At the Nigerian Council of Registered Insurance Brokers (NCRIB) in September, the insurance commissioner, Fola Daniel, called upon delegates to self-police in order to raise the standards of professionalism in the insurance sector. “The NCRIB and others should sanction reckless members that are bringing the name of the associations and industry into disrepute,” he said, adding that the current climate of financial turmoil is the ideal time to overhaul the insurance industry.

This push is part of a comprehensive effort by NAICOM to expand industry capacity and increase consumer protection, in line with the government’s larger goal of turning Nigeria into an international financial centre by 2020. A Code of Corporate Governance, published in February 2009, introduced new conduct guidelines for insurance underwriters and brokers. In August, the regulator unveiled Market Development and Restructuring Initiatives (MDRI), a series of three-year targets that include increasing the industry’s gross premium income from N164.5bn ($1.08bn) to N1.1trn ($7.2bn) and creating 250,000 jobs in the sector. In addition, MDRI seeks to boost the insurance sector’s GDP contribution from 0.72% to 3%. Nigeria’s insurance per-capita expenditure of N1200 ($8), significantly lower than South Africa’s ($686.50) or Morocco’s ($44.90), is targeted to increase to N3000 ($20).

As equity markets sank, many Nigerian insurance companies posted heavy losses in 2008. However, NAICOM has discounted the possibility of a bailout, calling instead for increased cooperation between insurers and the government, and for the insurance industry to expand its range of products. Local press have reported that an insurance audit similar to the one seen in the banking sector in August can be expected for the near future, targeting those companies selling fake insurance certificates, charging unreasonable rates and withholding premiums. “We want to bring the same transparency and accountability that has taken hold in the banking sector to the insurance sector in order to increase investor and client confidence,” Daniel told OBG.

In a country where less than 5% of the population has any type of insurance, NAICOM is not the only one seeking to increase consumer confidence – insurers are eager, as well. The Insurance Awareness project, launched in spring 2009 by 10 underwriters, is designed to raise public consciousness as to the benefits of insurance coverage.

While public distrust of insurers is partially responsible for a low penetration rate, so is the government’s failure to enforce compulsory insurance. Under the Insurance Act of 2003, 16 types of insurance are compulsory. Automobile insurance, required by the country’s 15m drivers, is the largest insurance segment, yet many vehicles are not properly insured. A recent NAICOM study found that 39% of vehicles had fake certificates and 8% had expired or wrong policies. As compulsory products now generate 55% of the insurance industry’s revenue, improved enforcement of these policies would drive up sales in the retail segment.

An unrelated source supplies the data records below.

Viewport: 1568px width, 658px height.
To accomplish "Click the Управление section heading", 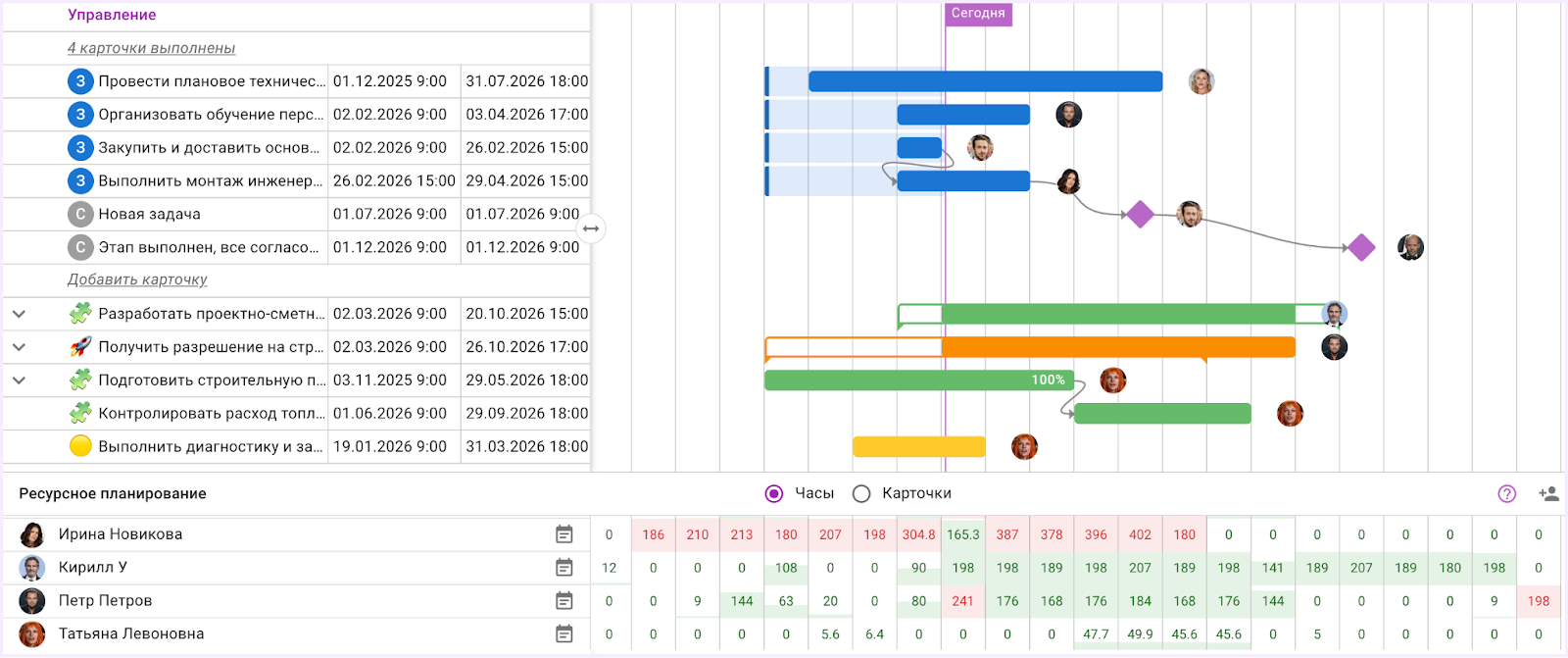I will point(112,15).
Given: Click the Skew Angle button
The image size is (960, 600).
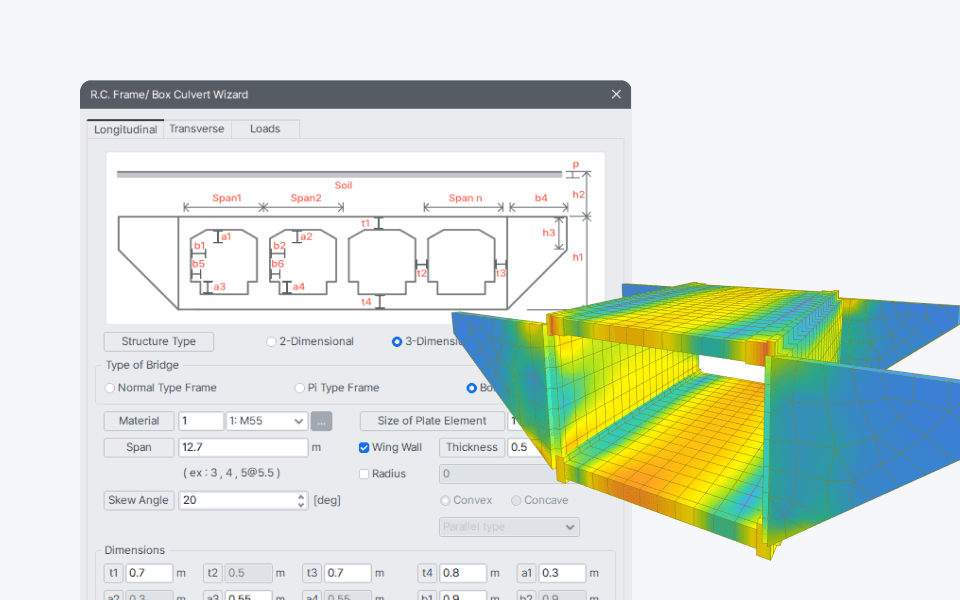Looking at the screenshot, I should [x=139, y=500].
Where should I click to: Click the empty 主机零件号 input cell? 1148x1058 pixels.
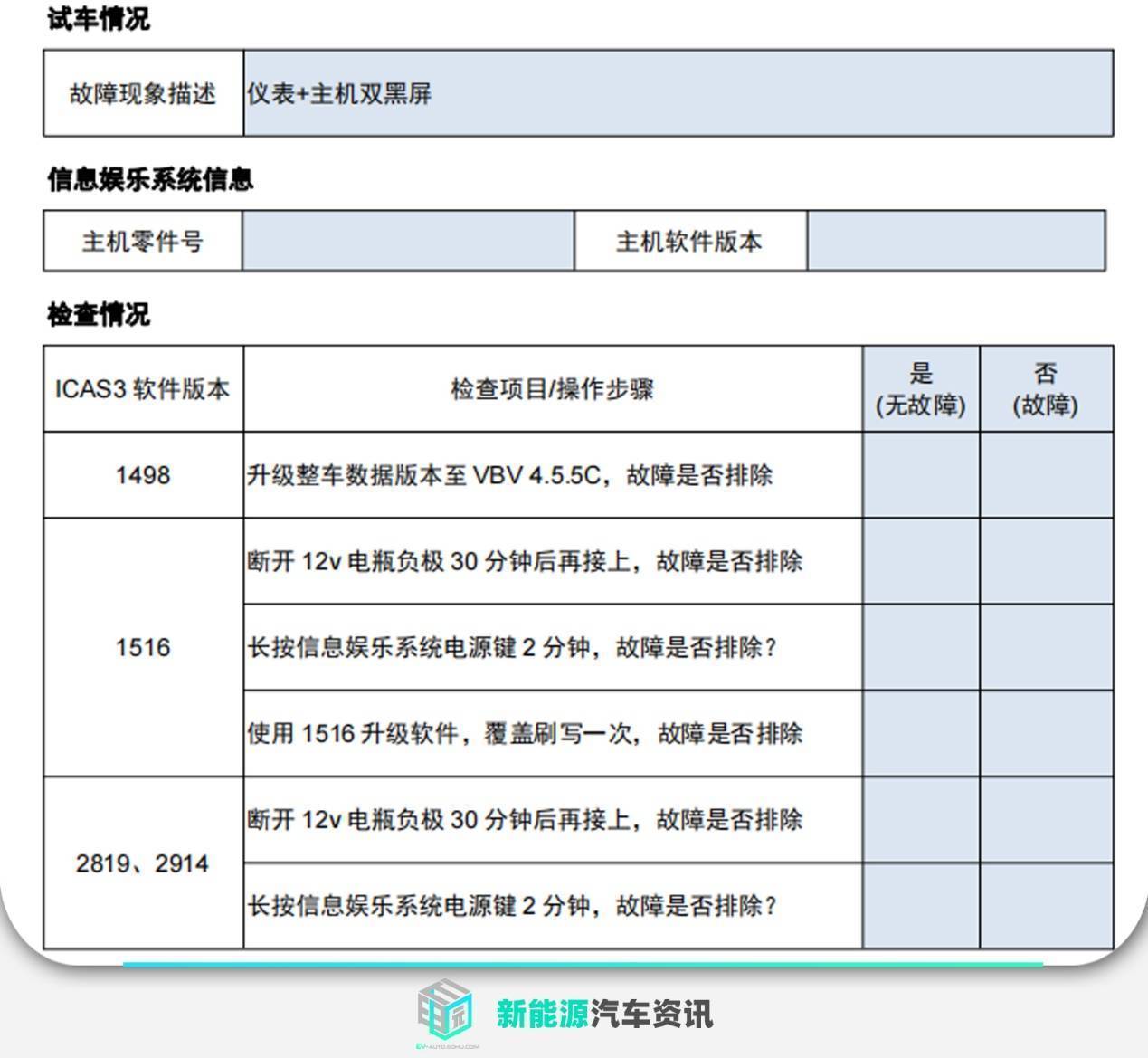coord(405,242)
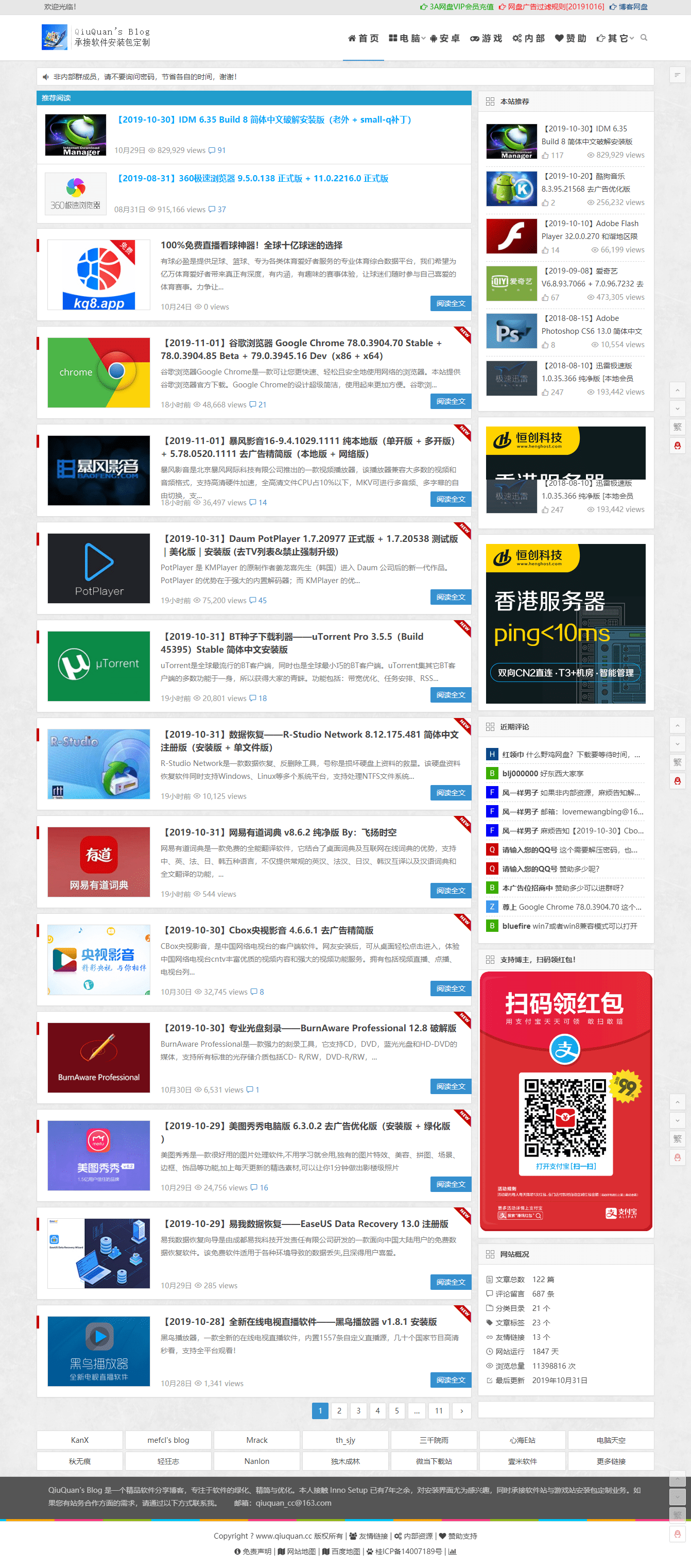The image size is (691, 1568).
Task: Open the 赞助 menu item
Action: pyautogui.click(x=570, y=38)
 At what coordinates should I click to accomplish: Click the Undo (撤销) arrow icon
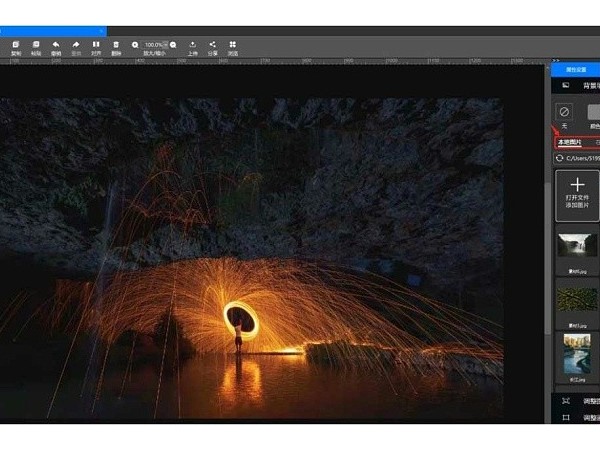click(x=55, y=46)
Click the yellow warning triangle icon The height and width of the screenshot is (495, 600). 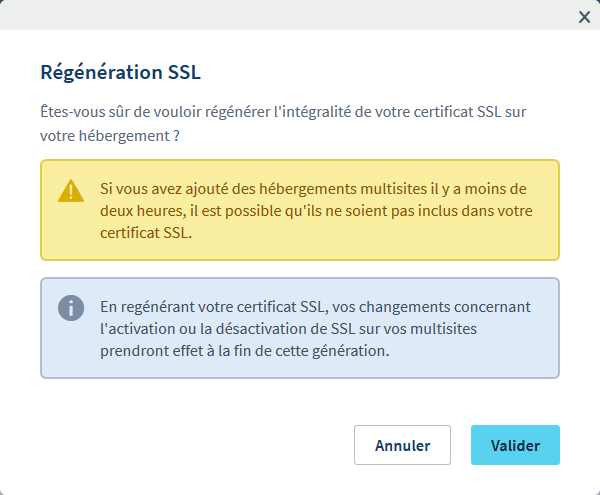71,191
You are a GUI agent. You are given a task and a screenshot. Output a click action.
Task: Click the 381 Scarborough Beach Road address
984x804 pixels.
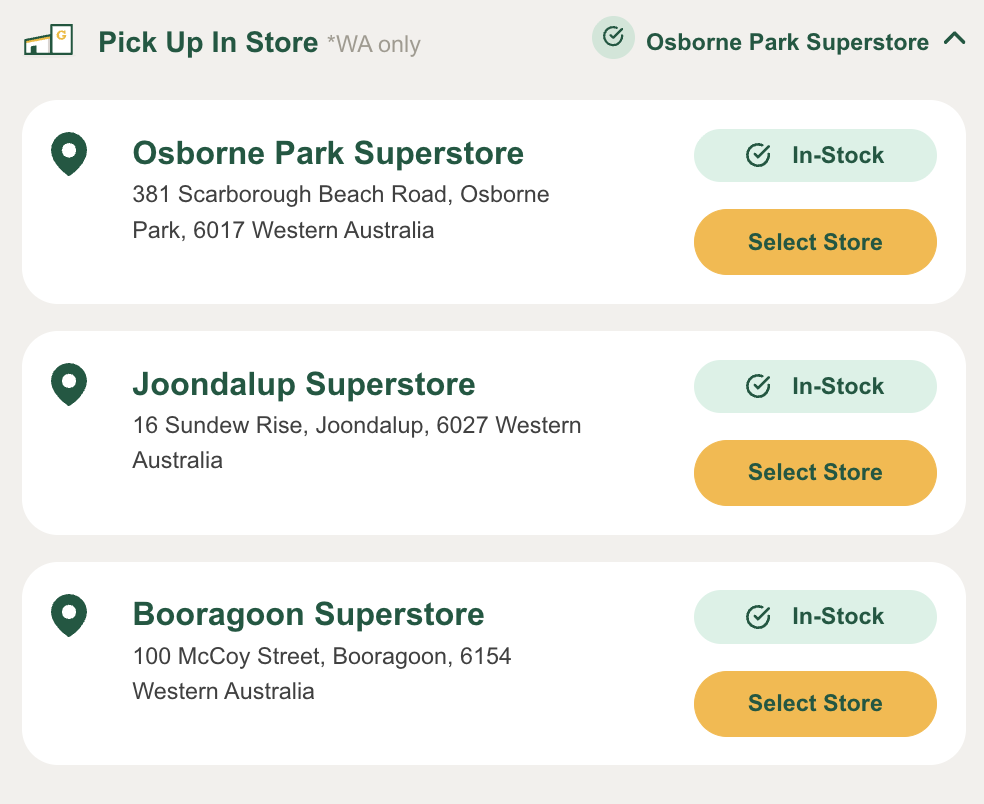(x=340, y=212)
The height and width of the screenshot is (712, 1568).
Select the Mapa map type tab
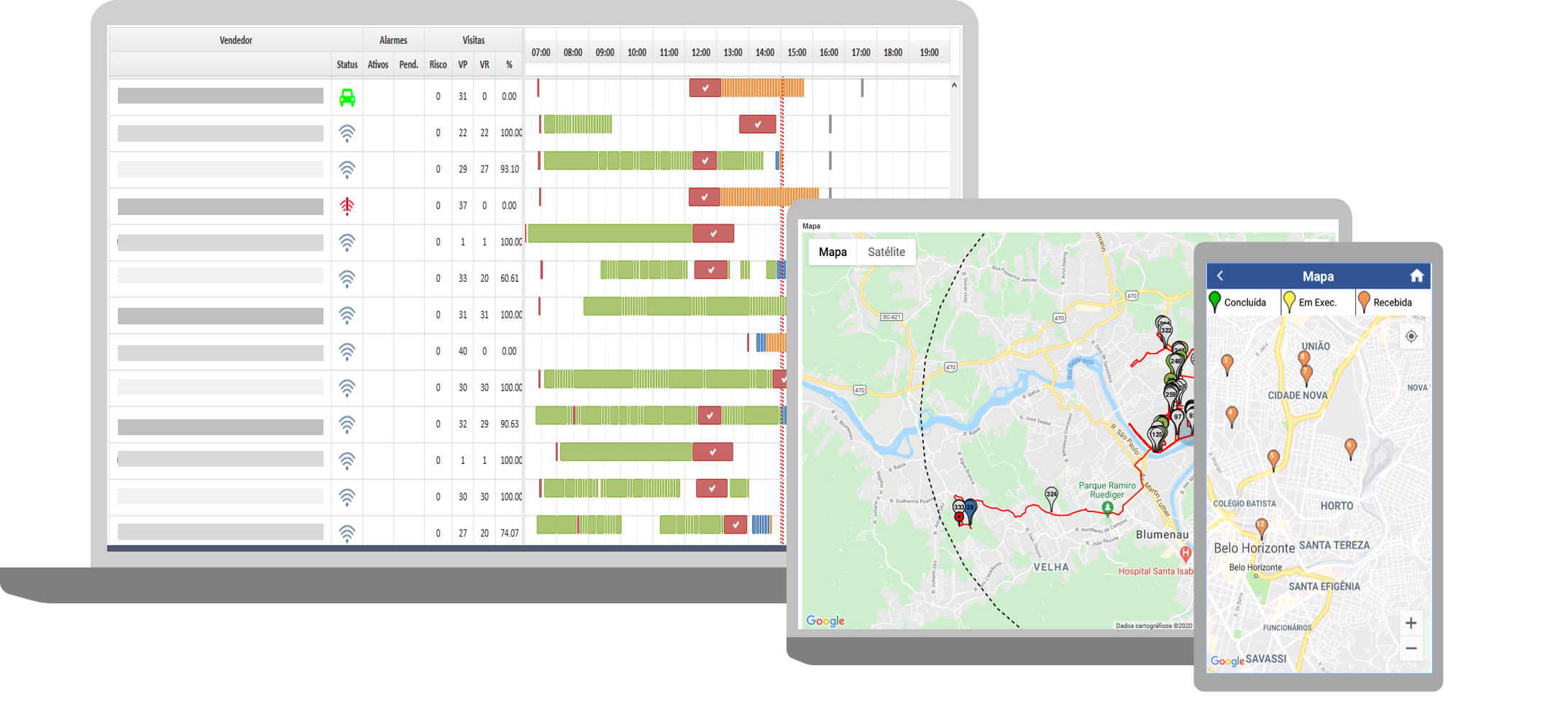833,252
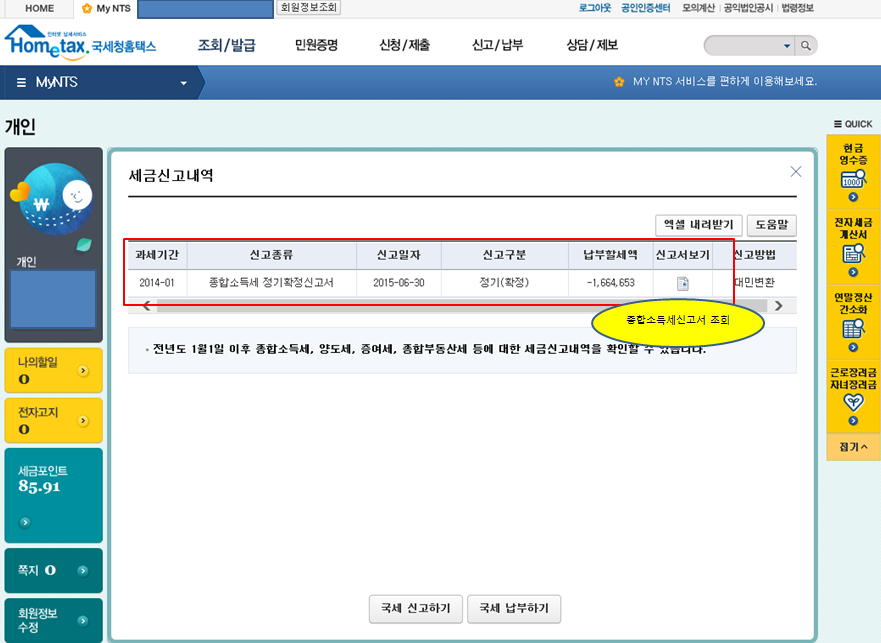
Task: Open the tax return document view icon
Action: pyautogui.click(x=683, y=283)
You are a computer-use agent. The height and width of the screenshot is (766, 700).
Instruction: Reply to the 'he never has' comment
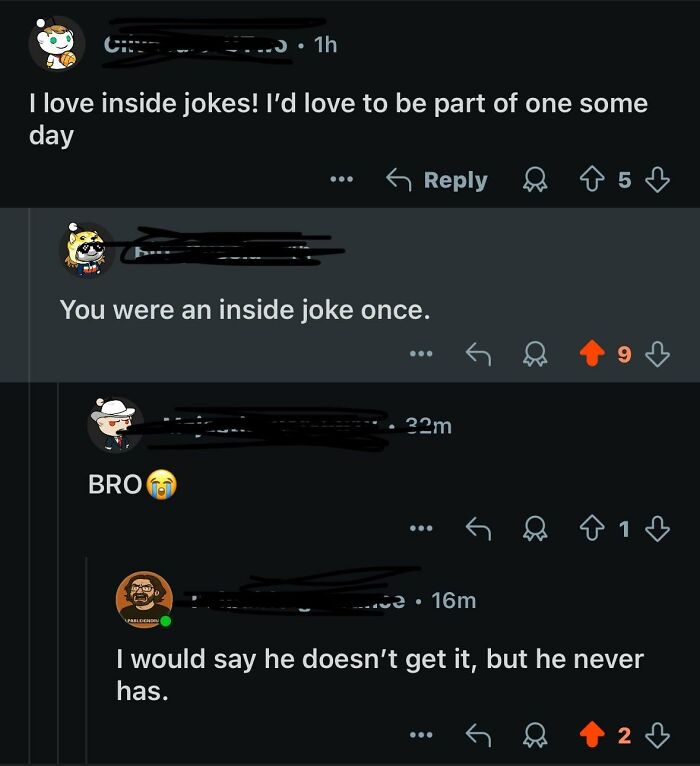click(x=478, y=735)
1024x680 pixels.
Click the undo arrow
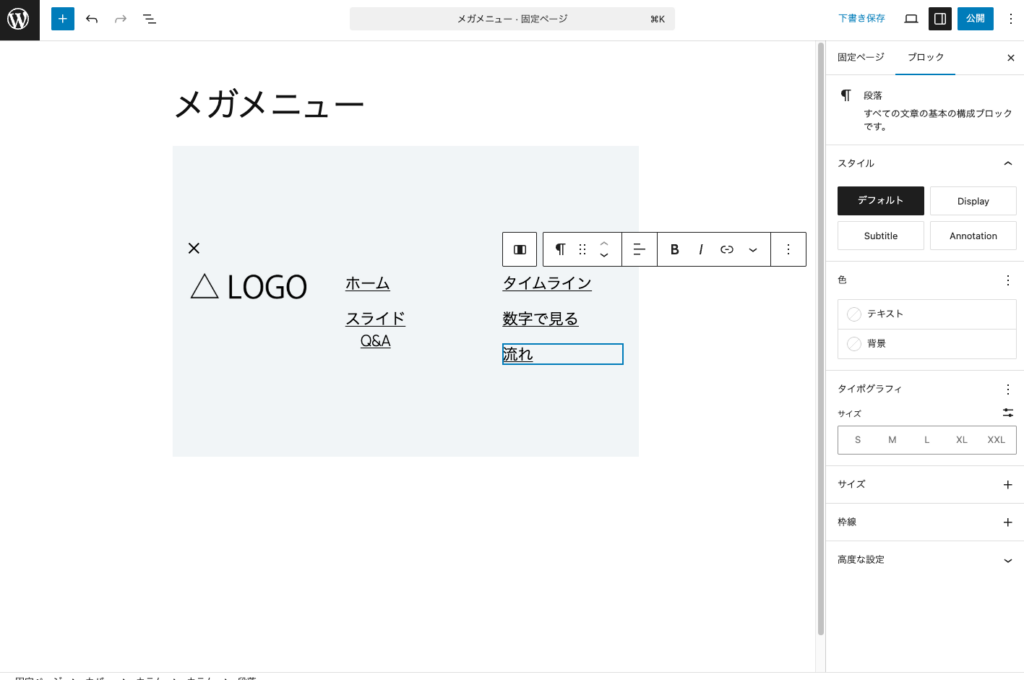point(91,18)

Following waves of industry reform in 1991, 1997 and 2003, NAICOM initiated a consolidation of the insurance sector in 2007, paring down 103 companies to 49. “The aim has been to produce very strong insurance players,” Daniel told OBG. The industry expanded as a result, with the gross premium income jumping from N100bn ($662m) in 2007 to N167bn ($1.1bn) in 2008. At the time, new capitalisation requirements were also issued for insurance companies: N2bn ($13.2m) for life underwriters, from N150m ($995,325), and N3bn ($19.8m) for non-life, from N200m ($1.3m).

However, the number of companies has proven to be less important than the market’s capacity, leading to the current round of NAICOM reforms.

“Institutional and individual capacities have remained largely underused while economic opportunities, crucial to national growth, became lost in the process,” said the minister of state for finance, Remi Babalola, at the launch of NAICOM’s Code of Corporate Governance. “There is an urgent need to refocus the industry.” With any luck, the audit rumoured to be looming over the insurance industry will eliminate low-performing and corrupt companies, allowing for a stronger foundation for growth.